Twitter — Jefferies downgraded the stock to "hold" from "buy." Jefferies said that although Twitter has broad user engagement, monetization is slipping and that Facebook is the clear winner in the social media space.
Autodesk – Autodesk lost 11 cents per share for its latest quarter, four cents a share smaller than Wall Street had anticipated. The software maker's revenue beat forecasts. Autodesk is in the midst of transitioning from sales of perpetual licenses to a subscription model.
Broadcom – Broadcom beat estimates by seven cents a share, with adjusted quarterly profit of $4.10 per share. The chipmaker's revenue came in very slightly above forecasts. Broadcom gave an upbeat forecast for the current quarter, but the shares are under pressure after an analyst with RBC Capital said being largely in line was "not enough for now."
Pure Storage – Pure Storage posted a second quarter loss of 11 cents per share, three cents a share smaller than expected. The business management software maker's revenue beat forecasts. The company said it was on track to achieve profitability in the near future. Separately, Pure Storage named former Cisco and Silver Lake Partners executive Charles Giancarlo as its new CEO, replacing Scott Dietzen.
Splunk – Splunk came in two cents a share better than estimates, with adjusted quarterly profit of eight cents per share. Revenue also beat Street forecasts. The maker of analytics software also gave a better-than-expected revenue outlook, saying it was seeing wide adoption of its software across different regions and businesses.
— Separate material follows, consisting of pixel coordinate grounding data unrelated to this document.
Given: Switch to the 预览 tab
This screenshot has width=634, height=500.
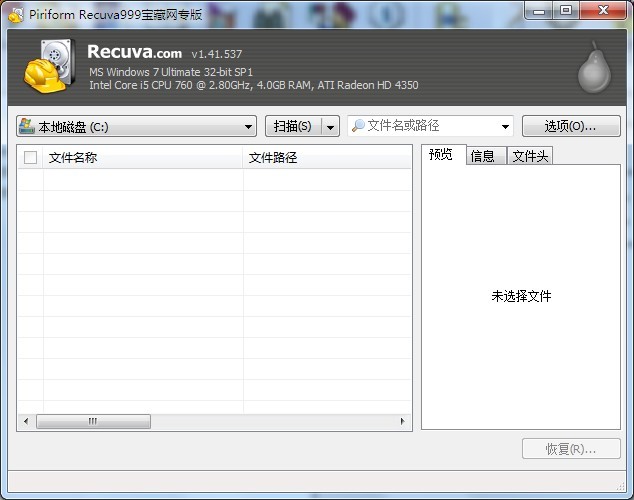Looking at the screenshot, I should 441,155.
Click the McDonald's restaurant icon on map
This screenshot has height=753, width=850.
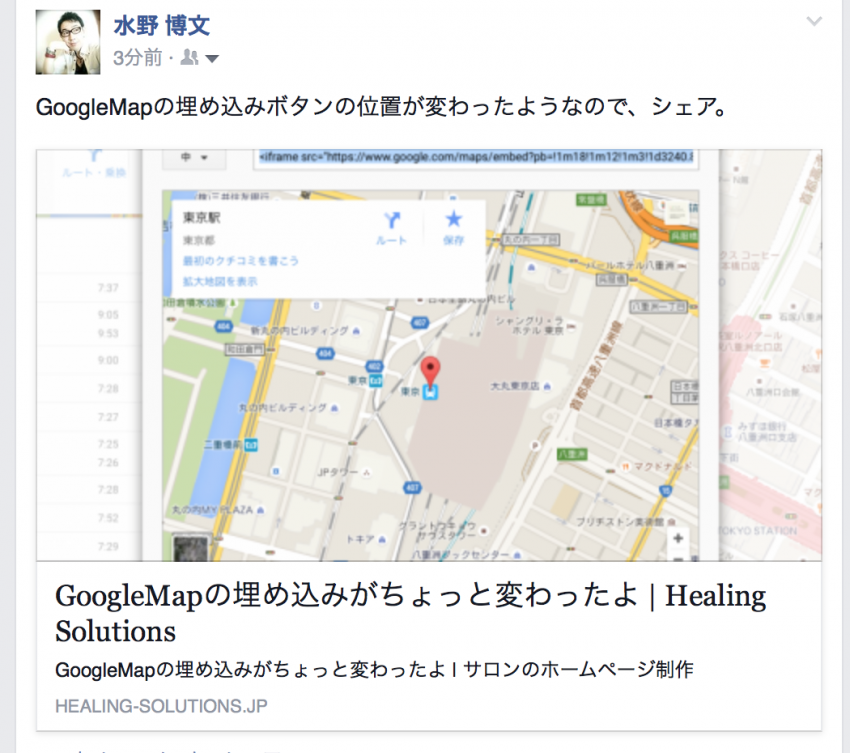[626, 466]
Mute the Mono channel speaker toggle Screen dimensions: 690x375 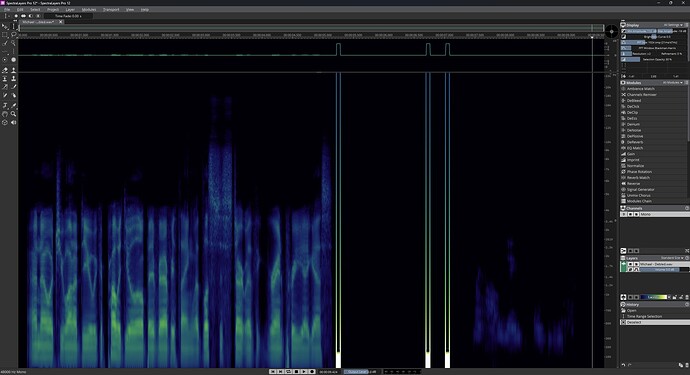pyautogui.click(x=636, y=214)
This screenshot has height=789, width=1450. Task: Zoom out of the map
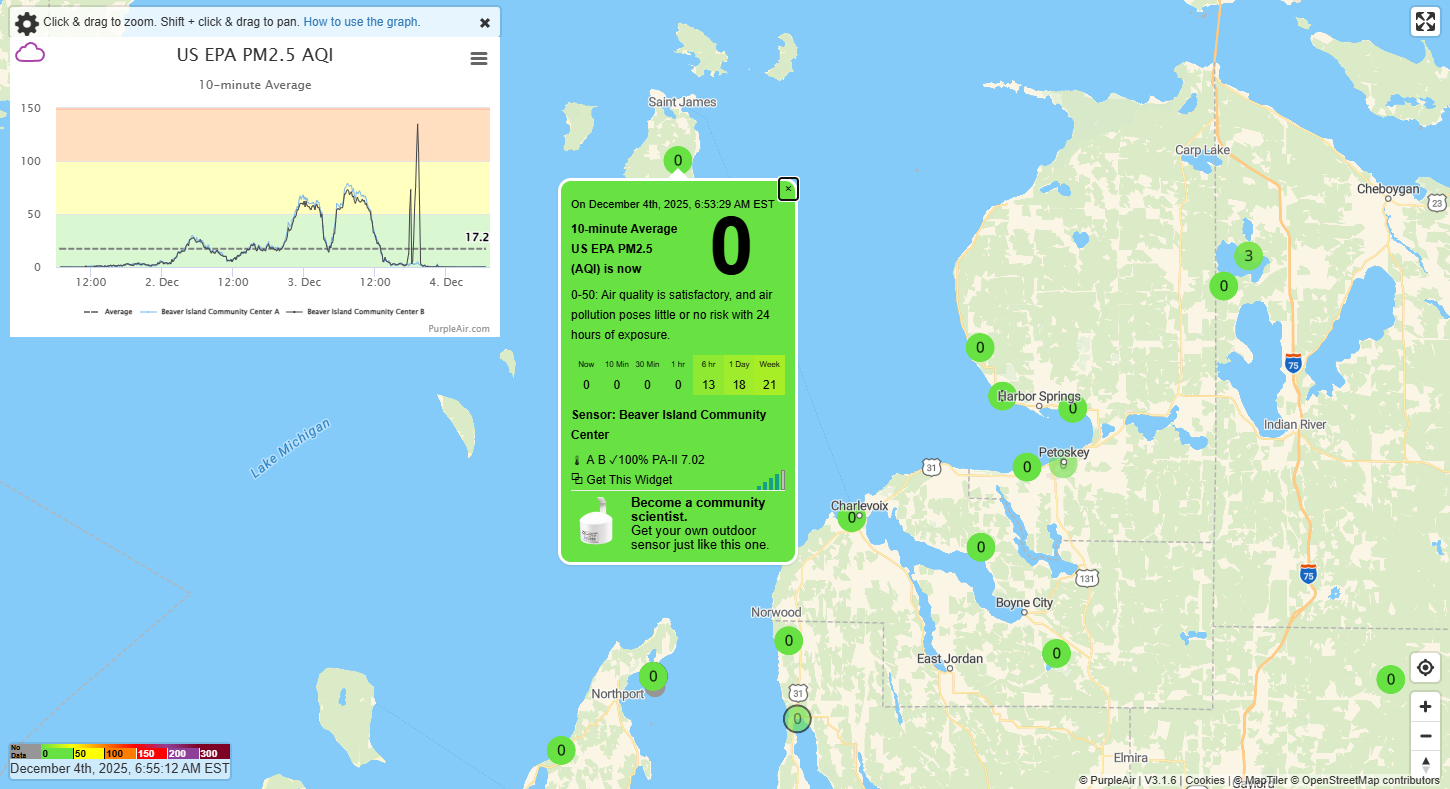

GameStop – GameStop reported adjusted quarterly profit of 15 cents per share, one cent a share below estimates. The videogame retailer's revenue was slightly better than expected. Comparable-store sales were up 1.9 percent, surprising analysts who had expected a 4.8 percent drop. GameStop benefited from the popularity of the Nintendo Switch console, but the growing popularity of downloading games continues to hurt traffic in its stores.
Ulta Beauty – Ulta earned $1.83 per share for its latest quarter, five cents a share above estimates. Revenue was essentially in line with expectations. The cosmetics retailer posted a smaller-than-expected increase in comparable-store sales, however, and gave lower-than-expected current-quarter earnings guidance.
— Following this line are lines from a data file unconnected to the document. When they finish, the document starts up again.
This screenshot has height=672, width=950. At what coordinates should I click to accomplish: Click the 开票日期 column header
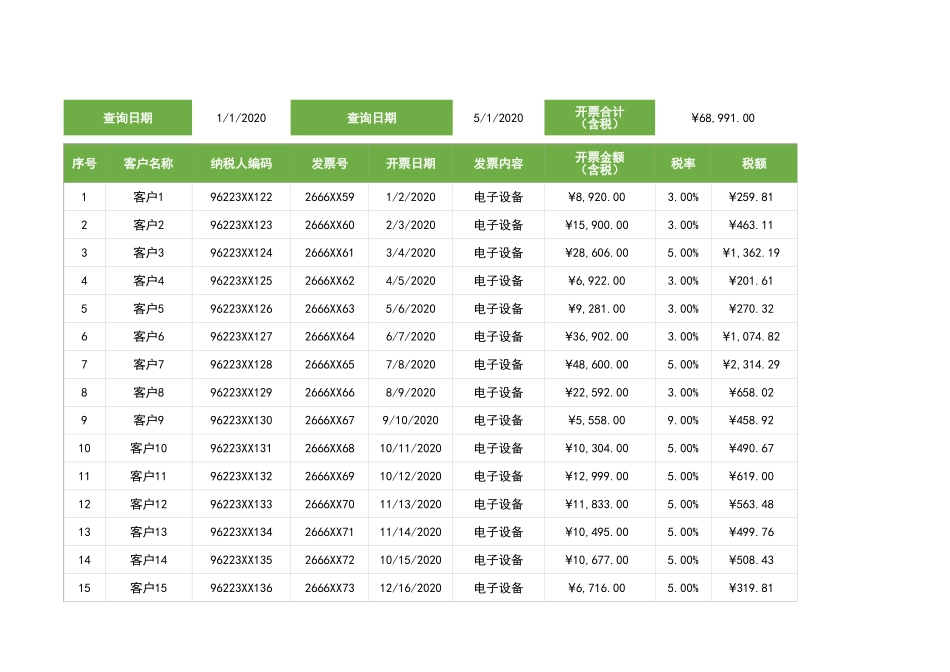(x=413, y=163)
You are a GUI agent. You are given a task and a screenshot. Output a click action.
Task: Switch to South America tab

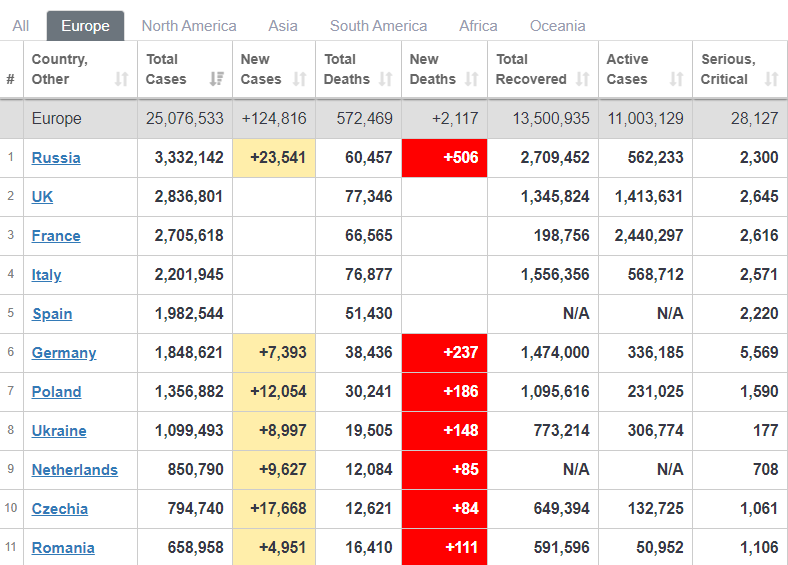coord(378,26)
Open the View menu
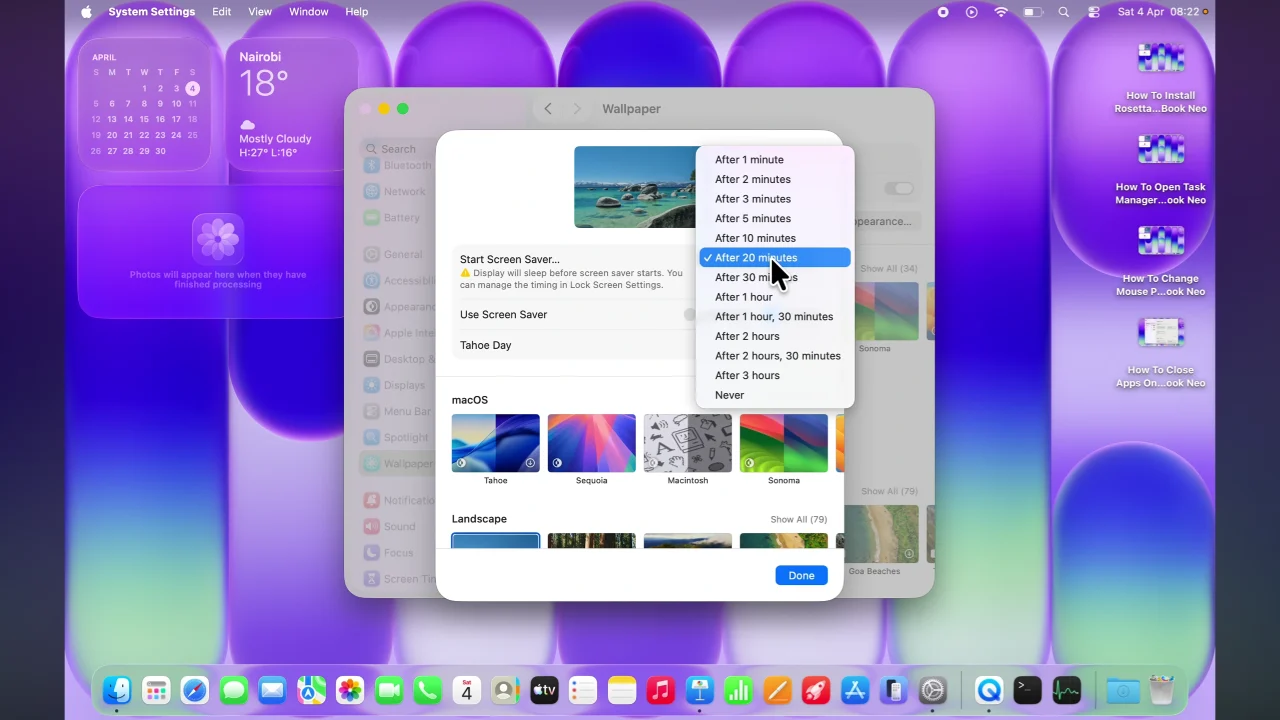 259,11
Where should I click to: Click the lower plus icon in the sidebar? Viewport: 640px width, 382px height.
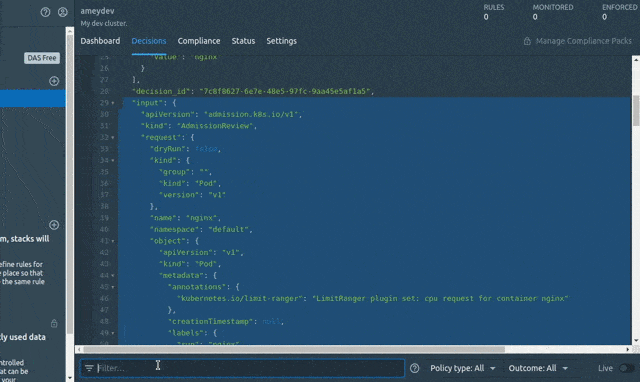coord(54,225)
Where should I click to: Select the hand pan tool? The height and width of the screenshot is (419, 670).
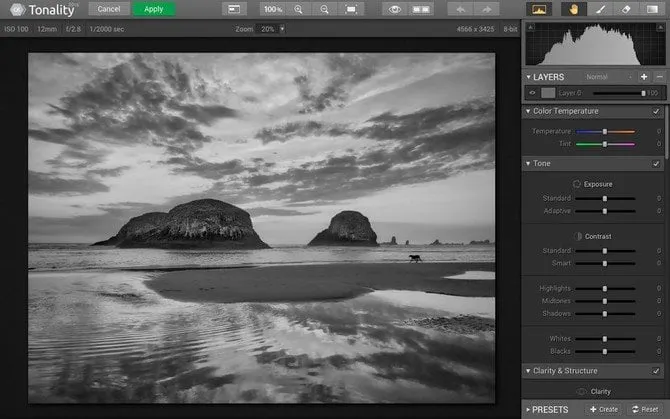coord(574,9)
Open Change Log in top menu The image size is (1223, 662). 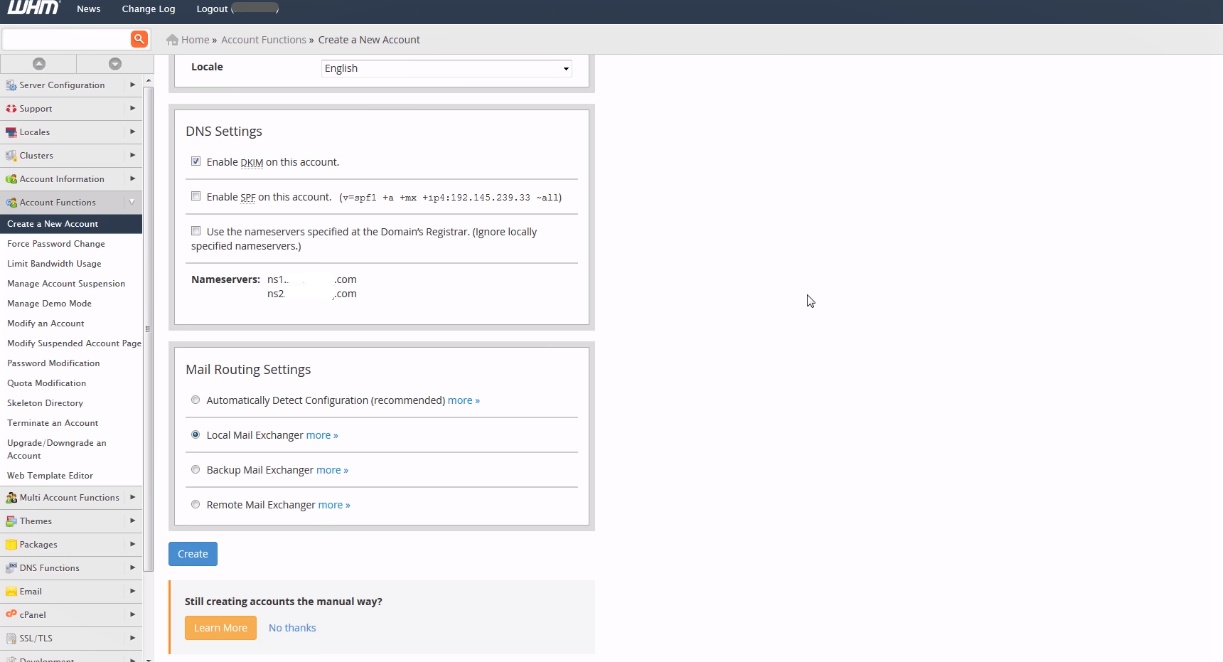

Fiat Chrysler – Fiat Chrysler said it would evaluate any inquiries about potential transactions, but the automaker had nothing further to say about reports of interest from China's Great Wall Motor.
Infosys – Infosys named co-founder and former CEO Nanaan Nilekani as its chairman, as the India-based IT services firm tries to calm a storm after the surprise resignation of CEO Vishal Sikka last week.
Amazon.com - Amazon would likely accept losses in order to build its grocery store market share, according to a story in The Wall Street Journal. That follows yesterday's announcement that its acquisition of Whole Foods Market would close Monday and that Amazon planned to lower prices. Separately, S&P/Dow Jones Indices announced that technology-enabled health care services provider Quintiles will join the S&P 500 prior to the open on Tuesday, August 29, replacing Whole Foods.
DuPont – DuPont will be replaced in the Dow Jones Industrial Average by the new company created by its merger with Dow Chemical on September 1. The new company will be called DowDuPont and trade under the ticker symbol "DWDP."